Libidoverlust, Hitzewallungen, Erschöpfung, Stimmungsschwankungen und Veränderung der Körperform samt Brustvergrößerung, Fettzunahme und Muskelschwund – die Nebenwirkungen der Hormontherapie (auch ADT genannt) erinnern stark an die Menopause der Frau. Das liegt daran, dass der „typisch männliche“ Testosteron-Spiegel gesenkt wird, um die Testosteron-abhängigen Prostatakrebszellen an ihrem Wachstum zu hindern. Wenig tröstlich für das männliche Selbstbild ist hierbei wohl, dass mehr oder weniger die gleiche Therapie auch transidente bzw. transsexuelle Personen erfahren, die eine körperliche Entwicklung vom Mann zur Frau durchleben. Sie benutzen die gleichen Medikamente und erleben teils die gleichen Nebenwirkungen.
Wo also liegt der Unterschied?
Nun, der größte Unterschied liegt darin, dass der Grund für die Therapie nicht unterschiedlicher sein könnte. Während die einen ihren Krankheitsverlauf verbessern wollen, versuchen die anderen ihrem Selbstbild gerecht zu werden. Was also für die eine Person lediglich Nebenwirkungen sind, ist für die jeweils andere das eigentliche Ziel der Therapie. Darüber hinaus erfolgt die Medikation bei Prostatakrebs nur für wenige Jahre, wohingegen Mann-zu-Frau-Transsexuelle ein Leben lang darauf angewiesen sind. Letztlich sei auch noch gesagt, dass die Unterdrückung des Testosteronspiegels lediglich ein Teil der Gesamttherapie bei Transsexualität ist. Hinzu kommt dabei nämlich noch die wesentlich entscheidendere Verabreichung des „weiblichen“ Östrogens, die bei der Prostatakrebs-Hormontherapie nicht erfolgt.

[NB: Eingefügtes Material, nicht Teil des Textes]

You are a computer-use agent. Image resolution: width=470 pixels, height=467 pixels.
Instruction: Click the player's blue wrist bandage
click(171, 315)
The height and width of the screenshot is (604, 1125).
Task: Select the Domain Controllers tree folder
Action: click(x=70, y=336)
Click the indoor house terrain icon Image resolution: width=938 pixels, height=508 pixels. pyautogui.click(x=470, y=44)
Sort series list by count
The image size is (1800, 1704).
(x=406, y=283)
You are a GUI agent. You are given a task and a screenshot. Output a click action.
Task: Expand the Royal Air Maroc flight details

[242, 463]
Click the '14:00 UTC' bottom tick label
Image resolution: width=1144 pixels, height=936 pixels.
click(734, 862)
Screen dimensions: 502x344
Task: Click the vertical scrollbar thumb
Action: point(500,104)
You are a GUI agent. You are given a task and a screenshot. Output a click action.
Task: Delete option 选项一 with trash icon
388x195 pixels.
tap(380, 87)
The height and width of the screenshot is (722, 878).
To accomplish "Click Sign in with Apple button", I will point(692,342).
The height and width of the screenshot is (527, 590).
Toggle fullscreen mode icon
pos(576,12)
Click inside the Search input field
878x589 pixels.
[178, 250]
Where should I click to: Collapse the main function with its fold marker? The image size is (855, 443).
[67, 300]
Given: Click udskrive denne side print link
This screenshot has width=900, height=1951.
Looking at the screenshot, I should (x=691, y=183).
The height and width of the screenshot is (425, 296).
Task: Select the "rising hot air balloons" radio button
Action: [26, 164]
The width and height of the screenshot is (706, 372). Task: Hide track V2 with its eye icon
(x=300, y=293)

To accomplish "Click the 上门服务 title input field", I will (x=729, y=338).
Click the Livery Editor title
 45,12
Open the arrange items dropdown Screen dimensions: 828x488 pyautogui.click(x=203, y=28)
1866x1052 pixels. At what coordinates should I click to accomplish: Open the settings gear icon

Studie zur Wahrnehmung von Männlichkeit bei Prostatakrebs
Dass Patienten infolge der Prostatakrebs-Hormontherapie nach wie vor Männer sind, ist biologisch unumstritten. Sie haben ein funktionales Y-Chromosom. Sie haben einen männlichen Körper samt Prostata. Sie haben alles, was es braucht, um ein Mann zu sein. Die einzigen, die sich darüber manches Mal unsicher sind, sind sie selbst. Eine Studie zur verkörperten Erfahrung und Wahrnehmung von Männlichkeit bei Prostatakrebs aus dem Jahr 2002 beschreibt nämlich genau das: Männer, die hormonell behandelt werden, fühlen sich oft unmännlich. Doch nicht nur das. Auch die Nebeneffekte der Prostatektomie und der Radiotherapie werden von vielen Betroffen als unmännlich wahrgenommen. Nebenwirkungen wie Impotenz und Inkontinenz werden in diesem Kontext oft als Preis verstanden, den sie fürs Überleben zahlen müssen. Besonders spannend ist zudem die Tatsache, dass es noch nicht einmal zu irgendeiner Form der Behandlung kommen muss, dass solch innere Zweifel auftreten. Für viele Männer ist generell körperliche Arbeit ein integraler Teil ihrer Selbstauffassung, weswegen bereits Müdigkeit und Energieverlust für viele ein Problem darstellen. Und schon allein die Suche nach medizinischer Unterstützung stimmt vielen Männern zufolge nicht mit ihrer Auffassung überein, „ein Indianer kenne keine Schmerzen“, um es in den Worten unserer Co-forschenden Ehefrau eines verstorbenen Betroffenen zu sagen.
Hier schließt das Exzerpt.